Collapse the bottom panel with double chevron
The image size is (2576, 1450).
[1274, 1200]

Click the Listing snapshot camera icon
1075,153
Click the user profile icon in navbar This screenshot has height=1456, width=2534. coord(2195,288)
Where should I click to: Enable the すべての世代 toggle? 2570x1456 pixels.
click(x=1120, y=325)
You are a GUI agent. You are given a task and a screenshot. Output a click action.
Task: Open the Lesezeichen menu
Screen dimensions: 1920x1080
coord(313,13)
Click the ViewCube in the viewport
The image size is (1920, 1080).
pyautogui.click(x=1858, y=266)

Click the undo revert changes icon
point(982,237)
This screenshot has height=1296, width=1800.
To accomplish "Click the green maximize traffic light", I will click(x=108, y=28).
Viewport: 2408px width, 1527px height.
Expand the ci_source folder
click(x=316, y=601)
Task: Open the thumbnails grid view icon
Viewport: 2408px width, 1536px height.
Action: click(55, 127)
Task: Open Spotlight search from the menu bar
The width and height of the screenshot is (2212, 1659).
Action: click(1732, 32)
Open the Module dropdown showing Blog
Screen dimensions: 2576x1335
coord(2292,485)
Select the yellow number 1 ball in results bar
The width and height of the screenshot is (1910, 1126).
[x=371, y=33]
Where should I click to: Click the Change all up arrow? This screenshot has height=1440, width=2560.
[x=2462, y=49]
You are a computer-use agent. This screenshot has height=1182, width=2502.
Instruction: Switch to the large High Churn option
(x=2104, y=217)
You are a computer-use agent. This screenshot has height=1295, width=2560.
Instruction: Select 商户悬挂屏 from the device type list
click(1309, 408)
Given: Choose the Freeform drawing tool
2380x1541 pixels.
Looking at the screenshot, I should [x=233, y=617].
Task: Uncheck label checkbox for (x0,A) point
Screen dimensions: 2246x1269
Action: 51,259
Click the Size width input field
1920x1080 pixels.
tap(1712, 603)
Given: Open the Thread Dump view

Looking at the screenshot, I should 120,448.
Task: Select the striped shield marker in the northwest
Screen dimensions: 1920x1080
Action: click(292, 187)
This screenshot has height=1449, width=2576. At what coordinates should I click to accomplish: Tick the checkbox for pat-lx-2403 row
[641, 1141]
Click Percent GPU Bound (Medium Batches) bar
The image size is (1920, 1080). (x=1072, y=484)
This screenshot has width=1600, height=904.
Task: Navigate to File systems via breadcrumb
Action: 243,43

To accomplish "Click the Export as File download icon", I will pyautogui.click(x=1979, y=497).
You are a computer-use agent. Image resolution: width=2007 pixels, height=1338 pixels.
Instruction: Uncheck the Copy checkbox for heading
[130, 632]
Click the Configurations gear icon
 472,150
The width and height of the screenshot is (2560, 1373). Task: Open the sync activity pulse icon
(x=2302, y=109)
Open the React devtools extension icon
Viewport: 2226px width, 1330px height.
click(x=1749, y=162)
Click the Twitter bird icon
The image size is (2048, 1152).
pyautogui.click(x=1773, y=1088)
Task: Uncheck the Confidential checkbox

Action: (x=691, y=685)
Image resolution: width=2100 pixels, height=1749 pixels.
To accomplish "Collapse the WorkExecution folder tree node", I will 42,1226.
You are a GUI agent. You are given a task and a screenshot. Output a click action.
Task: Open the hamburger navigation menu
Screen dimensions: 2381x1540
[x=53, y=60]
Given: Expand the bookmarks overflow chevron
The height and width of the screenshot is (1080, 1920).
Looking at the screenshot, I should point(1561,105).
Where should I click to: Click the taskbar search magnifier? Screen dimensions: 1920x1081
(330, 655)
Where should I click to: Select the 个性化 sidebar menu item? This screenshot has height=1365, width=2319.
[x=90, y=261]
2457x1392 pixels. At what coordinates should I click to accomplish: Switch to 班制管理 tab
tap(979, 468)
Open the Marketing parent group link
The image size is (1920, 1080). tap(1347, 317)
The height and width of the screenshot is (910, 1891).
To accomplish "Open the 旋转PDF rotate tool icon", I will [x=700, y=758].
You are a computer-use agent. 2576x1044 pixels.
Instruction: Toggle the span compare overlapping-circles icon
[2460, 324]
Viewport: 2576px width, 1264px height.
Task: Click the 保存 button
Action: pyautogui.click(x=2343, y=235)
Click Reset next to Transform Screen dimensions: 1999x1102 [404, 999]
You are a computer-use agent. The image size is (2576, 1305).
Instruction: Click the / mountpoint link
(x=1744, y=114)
* * *
◆ TASK TO COMPLETE:
Your reply should be a verbatim retyping of the lines from the one that holds "You are a computer-use agent. 2576x1044" through the last line of the entries.

◆ EXERCISE RESPONSE:
You are a computer-use agent. 2576x1044 pixels.
Instruction: Toggle the span compare overlapping-circles icon
[2460, 324]
Viewport: 2576px width, 1264px height.
Task: Click the 保存 button
Action: pyautogui.click(x=2343, y=235)
Click Reset next to Transform Screen dimensions: 1999x1102 [404, 999]
You are a computer-use agent. The image size is (2576, 1305).
Instruction: Click the / mountpoint link
(x=1744, y=114)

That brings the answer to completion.